Solitude. There is a fine line between loneliness and solitude.
Embrace your solitude. Sit in a park or a café. Listen. Watch the world around you. Bring your journal. Sink into yourself. How does it feel? Enjoy your own company. You’ve been together a heck of a long time by now.
Solo travel over 50! Today it is you and your agenda. You and no agenda. You and a blank slate for the day. No one else to please. Just yourself. You never know who or what is going to cross your path. Be open to serendipity. Yoga in the park? Birdwatching? Stand up in your space, with all your wisdom and life experience, and tailor each moment for YOU.
Table for One
Worried about eating solo?
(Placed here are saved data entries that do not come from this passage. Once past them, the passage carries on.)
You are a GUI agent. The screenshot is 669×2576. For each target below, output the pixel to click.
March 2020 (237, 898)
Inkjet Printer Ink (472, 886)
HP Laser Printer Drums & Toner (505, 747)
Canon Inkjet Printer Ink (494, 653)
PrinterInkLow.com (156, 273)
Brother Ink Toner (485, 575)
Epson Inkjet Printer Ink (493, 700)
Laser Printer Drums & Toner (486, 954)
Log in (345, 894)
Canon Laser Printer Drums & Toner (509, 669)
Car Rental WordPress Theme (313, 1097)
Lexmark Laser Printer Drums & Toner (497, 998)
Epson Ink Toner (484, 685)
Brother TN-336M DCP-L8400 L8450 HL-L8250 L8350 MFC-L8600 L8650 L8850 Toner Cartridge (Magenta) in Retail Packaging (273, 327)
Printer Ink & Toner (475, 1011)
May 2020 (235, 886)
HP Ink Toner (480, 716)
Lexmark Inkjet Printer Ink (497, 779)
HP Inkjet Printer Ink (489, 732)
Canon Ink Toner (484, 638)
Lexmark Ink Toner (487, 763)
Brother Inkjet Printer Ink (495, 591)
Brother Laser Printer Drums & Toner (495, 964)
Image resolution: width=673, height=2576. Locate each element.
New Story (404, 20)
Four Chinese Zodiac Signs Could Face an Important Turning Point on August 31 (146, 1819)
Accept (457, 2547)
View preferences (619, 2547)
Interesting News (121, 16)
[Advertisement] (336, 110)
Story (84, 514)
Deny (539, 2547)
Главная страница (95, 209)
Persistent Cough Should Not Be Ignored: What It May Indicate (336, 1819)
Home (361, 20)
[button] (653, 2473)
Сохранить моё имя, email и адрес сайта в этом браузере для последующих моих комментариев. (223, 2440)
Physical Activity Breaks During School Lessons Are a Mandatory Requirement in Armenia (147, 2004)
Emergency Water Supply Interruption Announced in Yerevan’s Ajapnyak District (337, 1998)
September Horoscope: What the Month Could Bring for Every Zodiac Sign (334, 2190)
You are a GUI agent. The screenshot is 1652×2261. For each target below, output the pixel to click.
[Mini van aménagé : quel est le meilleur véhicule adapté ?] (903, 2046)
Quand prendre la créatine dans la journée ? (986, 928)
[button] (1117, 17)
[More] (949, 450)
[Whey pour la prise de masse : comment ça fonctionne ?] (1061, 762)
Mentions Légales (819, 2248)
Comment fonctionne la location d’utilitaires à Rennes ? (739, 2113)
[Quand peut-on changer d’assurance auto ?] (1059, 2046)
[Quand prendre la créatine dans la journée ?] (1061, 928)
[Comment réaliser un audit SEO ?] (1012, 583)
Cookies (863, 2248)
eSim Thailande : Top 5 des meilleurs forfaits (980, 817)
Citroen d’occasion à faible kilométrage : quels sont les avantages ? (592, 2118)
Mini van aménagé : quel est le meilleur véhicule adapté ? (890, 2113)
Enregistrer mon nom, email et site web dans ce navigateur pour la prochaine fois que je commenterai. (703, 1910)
Bring your journal or a book to read, use the kindle app on your phone. It has taken me years to feel comfortable eating solo in a restaurant, especially at dinner. Now, I am better able to revel in my table for one, enjoy my meal and people watch. Watching people’s restaurant behaviours rivals Netflix!
Alternately, grab some regional food from the market and have a picnic. In your room. In a park. Slow down. Savour the local flavours.
Sometimes, like riding the Paris metro, it serves you well to have that determined look like you know exactly where you are going. But most people love helping others. Stuck? Turned around? Unable to decipher road signs? Ask. Someone will help.
The Web of Humanity
One of the biggest gifts of stepping out into the wider world is making new connections. With humans. All ages. All stages. All nationalities. All colours. Fleeting connections. Longer friendships. Reciprocal ones. It is a completely humbling experience hearing the woes and joys of other humans in Sri Lanka, Guatemala or Spain.
You are here. Thinking about solo travel over 50. Reading this. Planning. Or possibly sitting solo on a train in a foreign land. Celebrate the fears you quelled and the steps you took to get where you are. Celebrate your choices and sacrifices.
You only get one shot at life so I say, “Hell YES!” to all of it.
And wherever you go with your curious, alive spirit make sure you have travel insurance!